= Guide (Oklahoma newspaper) =

African American newspaper 1897–1903

The Guide was an African American newspaper published in Oklahoma Territory from around 1897 to 1903. It was edited and published by Mattie M. Mallory, who served as managing editor from 1897 to 1898. The paper served Black communities during a time when many new institutions were being established in the region. The Guide was issued monthly.

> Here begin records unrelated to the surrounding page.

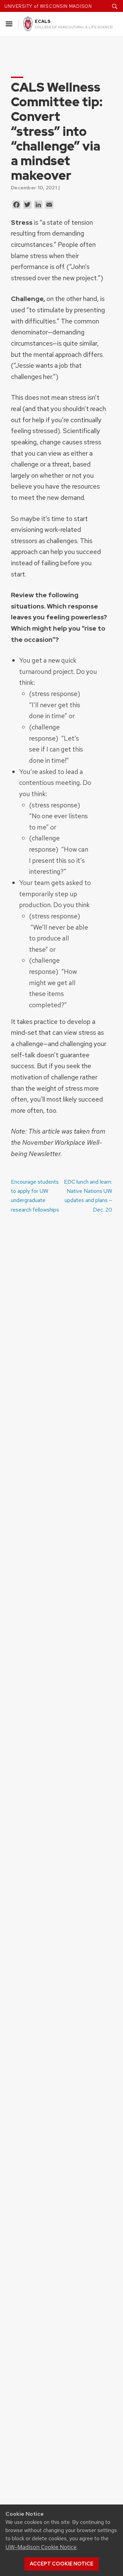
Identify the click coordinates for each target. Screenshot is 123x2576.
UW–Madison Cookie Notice (41, 2547)
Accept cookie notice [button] (61, 2563)
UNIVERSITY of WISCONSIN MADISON (48, 6)
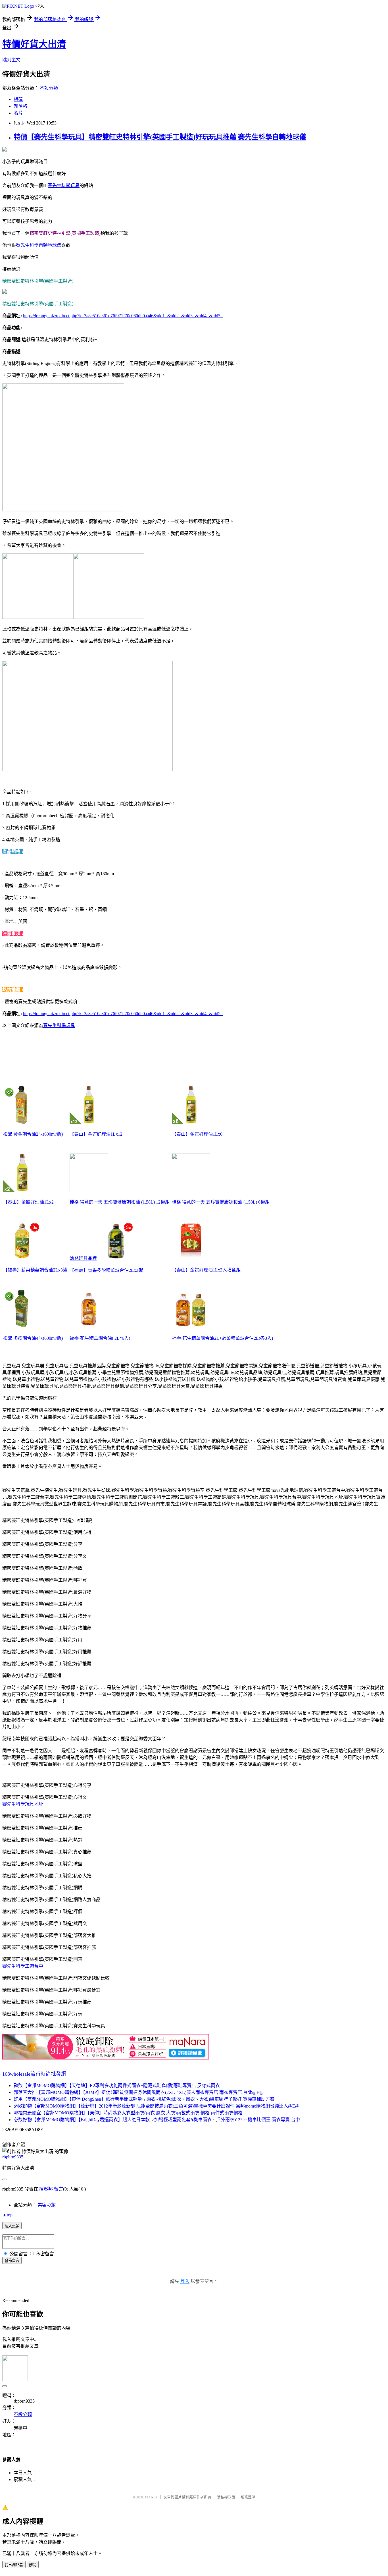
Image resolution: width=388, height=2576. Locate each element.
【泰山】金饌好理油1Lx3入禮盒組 (206, 1270)
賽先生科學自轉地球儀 (38, 245)
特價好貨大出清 (34, 44)
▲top (7, 2214)
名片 (18, 113)
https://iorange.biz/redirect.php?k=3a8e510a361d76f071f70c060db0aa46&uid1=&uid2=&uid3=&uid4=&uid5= (123, 315)
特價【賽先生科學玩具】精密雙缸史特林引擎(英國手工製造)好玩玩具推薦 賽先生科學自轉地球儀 (160, 137)
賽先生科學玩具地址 (22, 1804)
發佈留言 (12, 2260)
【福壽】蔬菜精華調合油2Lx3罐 (35, 1270)
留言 (58, 2189)
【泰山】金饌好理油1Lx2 (28, 1202)
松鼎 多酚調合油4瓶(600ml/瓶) (33, 1338)
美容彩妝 (46, 2204)
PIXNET (151, 2497)
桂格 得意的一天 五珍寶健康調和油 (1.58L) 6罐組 (221, 1202)
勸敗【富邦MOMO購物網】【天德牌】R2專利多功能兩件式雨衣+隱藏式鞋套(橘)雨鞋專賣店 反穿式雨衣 (117, 2085)
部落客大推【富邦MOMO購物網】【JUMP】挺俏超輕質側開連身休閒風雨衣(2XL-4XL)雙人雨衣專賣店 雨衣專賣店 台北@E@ (139, 2092)
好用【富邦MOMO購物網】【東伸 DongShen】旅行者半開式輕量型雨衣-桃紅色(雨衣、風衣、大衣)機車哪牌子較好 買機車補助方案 (144, 2099)
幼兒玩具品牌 (83, 1258)
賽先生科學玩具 (64, 185)
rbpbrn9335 (12, 2156)
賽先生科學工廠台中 (22, 1966)
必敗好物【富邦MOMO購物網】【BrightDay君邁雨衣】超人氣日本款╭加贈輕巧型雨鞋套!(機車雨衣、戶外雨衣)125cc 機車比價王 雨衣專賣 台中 (157, 2119)
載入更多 (12, 2226)
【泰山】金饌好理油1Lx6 (197, 1134)
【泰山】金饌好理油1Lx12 (96, 1134)
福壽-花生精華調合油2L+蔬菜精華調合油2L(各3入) (222, 1338)
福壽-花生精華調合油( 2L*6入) (100, 1338)
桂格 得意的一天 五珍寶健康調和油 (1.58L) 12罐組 (120, 1202)
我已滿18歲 (14, 2565)
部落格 (20, 106)
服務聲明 (248, 2497)
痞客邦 (46, 2189)
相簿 (18, 99)
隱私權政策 (226, 2497)
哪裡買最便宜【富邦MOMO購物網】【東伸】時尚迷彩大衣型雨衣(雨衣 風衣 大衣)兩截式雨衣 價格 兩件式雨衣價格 (128, 2112)
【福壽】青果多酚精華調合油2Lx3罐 (106, 1270)
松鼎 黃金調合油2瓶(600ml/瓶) (33, 1134)
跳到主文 (11, 59)
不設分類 (49, 88)
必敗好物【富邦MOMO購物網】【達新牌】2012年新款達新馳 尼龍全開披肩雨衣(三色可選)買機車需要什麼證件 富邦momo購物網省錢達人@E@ (156, 2106)
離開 (32, 2565)
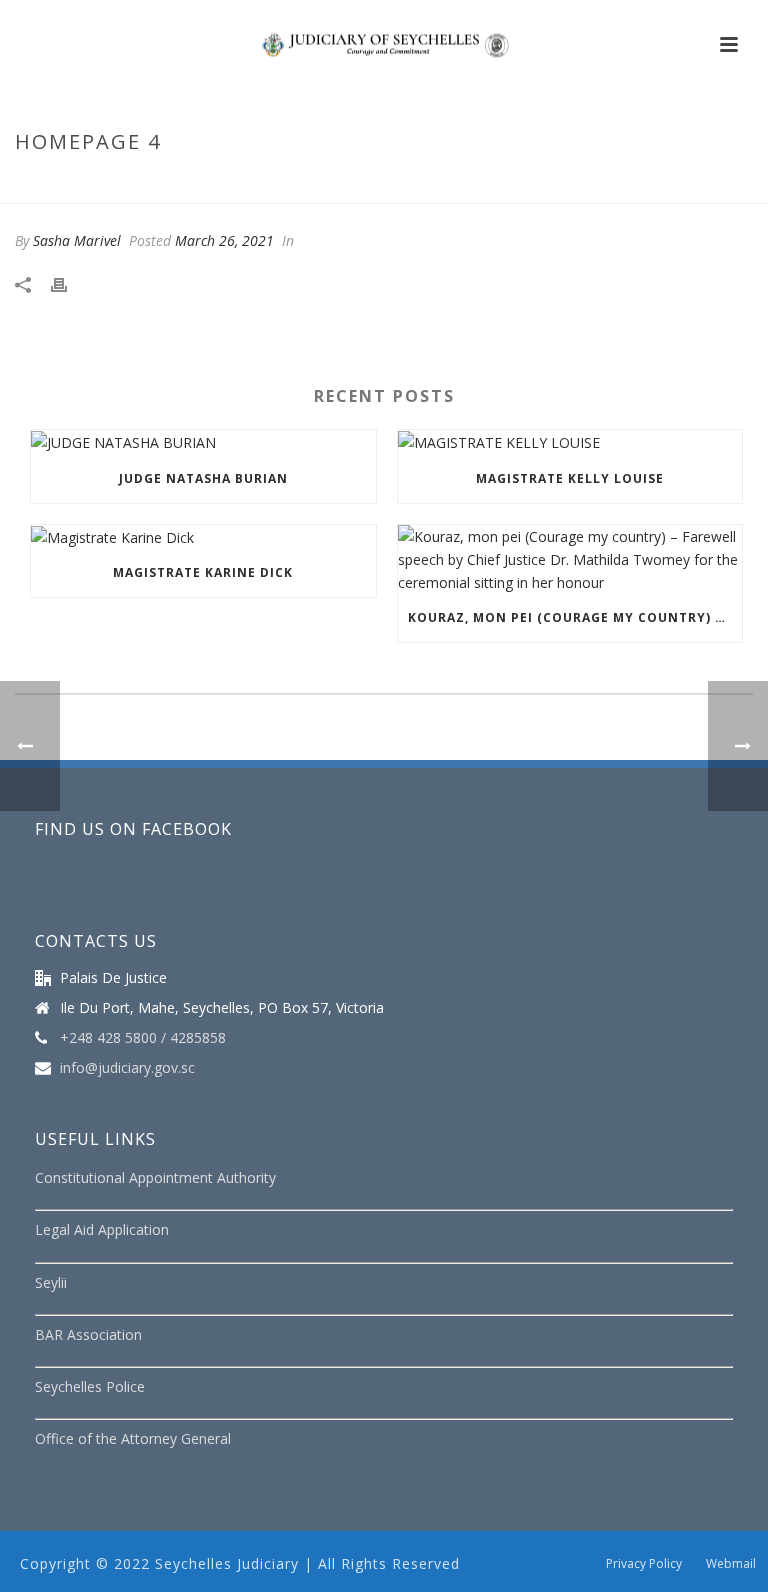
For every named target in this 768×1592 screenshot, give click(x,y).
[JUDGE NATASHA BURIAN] (203, 442)
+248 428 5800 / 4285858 (143, 1038)
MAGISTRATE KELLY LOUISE (570, 478)
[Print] (69, 283)
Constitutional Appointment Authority (155, 1177)
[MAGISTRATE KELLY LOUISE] (570, 442)
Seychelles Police (90, 1386)
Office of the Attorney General (133, 1438)
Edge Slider (605, 184)
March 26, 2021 (224, 240)
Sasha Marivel (77, 240)
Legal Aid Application (102, 1229)
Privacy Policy (644, 1564)
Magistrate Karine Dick (203, 572)
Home (535, 184)
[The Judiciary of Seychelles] (384, 45)
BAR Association (88, 1334)
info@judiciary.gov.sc (127, 1068)
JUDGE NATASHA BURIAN (203, 478)
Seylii (51, 1282)
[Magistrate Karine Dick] (203, 537)
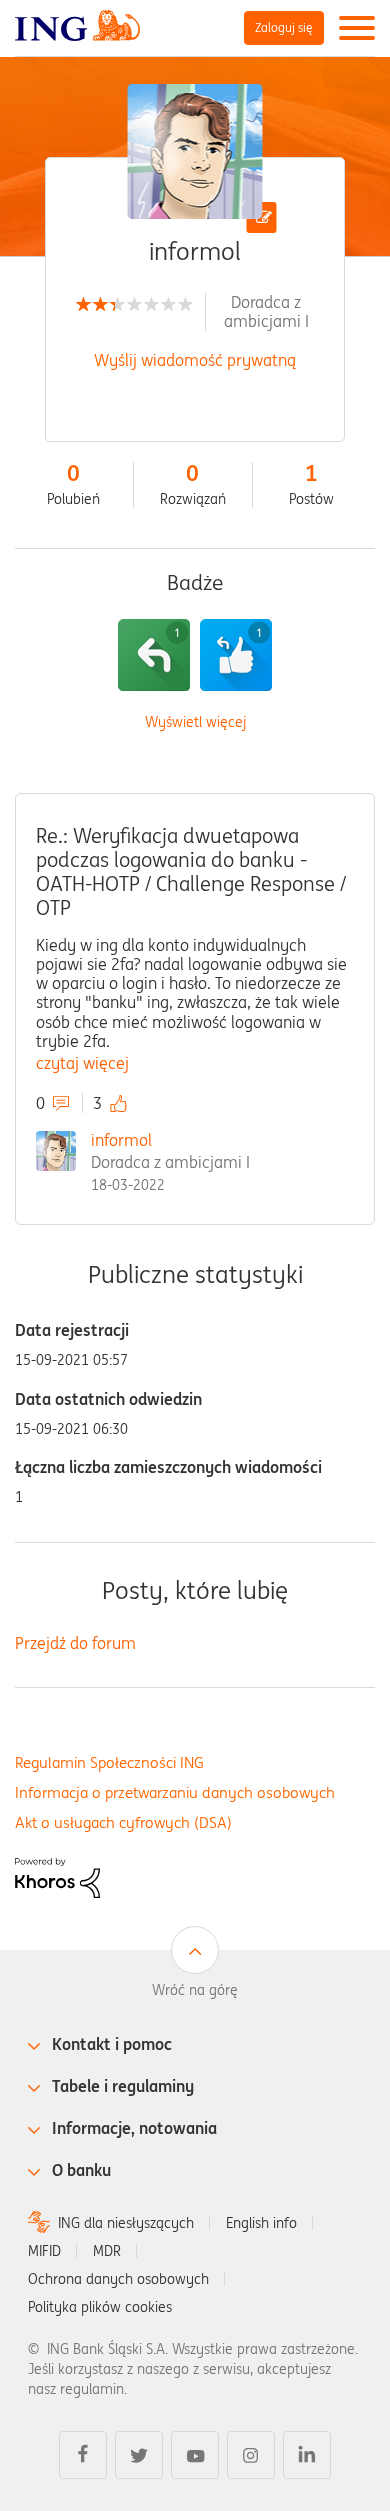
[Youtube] (195, 2455)
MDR (107, 2251)
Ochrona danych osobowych (118, 2279)
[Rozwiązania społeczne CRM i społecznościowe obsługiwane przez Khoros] (57, 1876)
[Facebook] (83, 2455)
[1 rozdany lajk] (236, 655)
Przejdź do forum (75, 1643)
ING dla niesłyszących (126, 2223)
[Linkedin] (307, 2455)
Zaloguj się (284, 27)
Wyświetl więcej (195, 722)
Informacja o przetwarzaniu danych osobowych (175, 1792)
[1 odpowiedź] (154, 655)
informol (121, 1140)
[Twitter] (139, 2455)
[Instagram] (251, 2455)
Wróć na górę (195, 1990)
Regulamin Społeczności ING (109, 1762)
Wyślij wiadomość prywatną (195, 360)
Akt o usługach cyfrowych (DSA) (123, 1822)
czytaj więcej (82, 1063)
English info (261, 2223)
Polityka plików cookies (100, 2307)
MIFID (44, 2251)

Issues of The Guide have been preserved and microfilmed by Library of Congress. Additional materials related to the newspaper and its historical context are held by Oklahoma Historical Society.

== History ==
The Guide was associated with the work of Mattie M. Mallory in Indian Territory (present-day Oklahoma) in the late 1890s. In 1897, while serving as principal of Dawes Academy near Berwyn, a school for children of formerly enslaved families, she became managing editor of the newspaper. The paper circulated among African American communities in the region and functioned as a platform for communication. Mallory also participated in religious and philanthropic work, including the development of the Oklahoma Orphanage, which she promoted through the newspaper to attract public attention and support.

== Content ==
The Guide included religious and educational material influenced by the Holiness movement, such as biblical instruction and moral teachings that focused on personal discipline and spiritual life. It also reflected Mattie M. Mallory's work in education and social reform and was used to promote her efforts in child welfare. The newspaper addressed issues affecting African American communities in the region, especially education and local social conditions.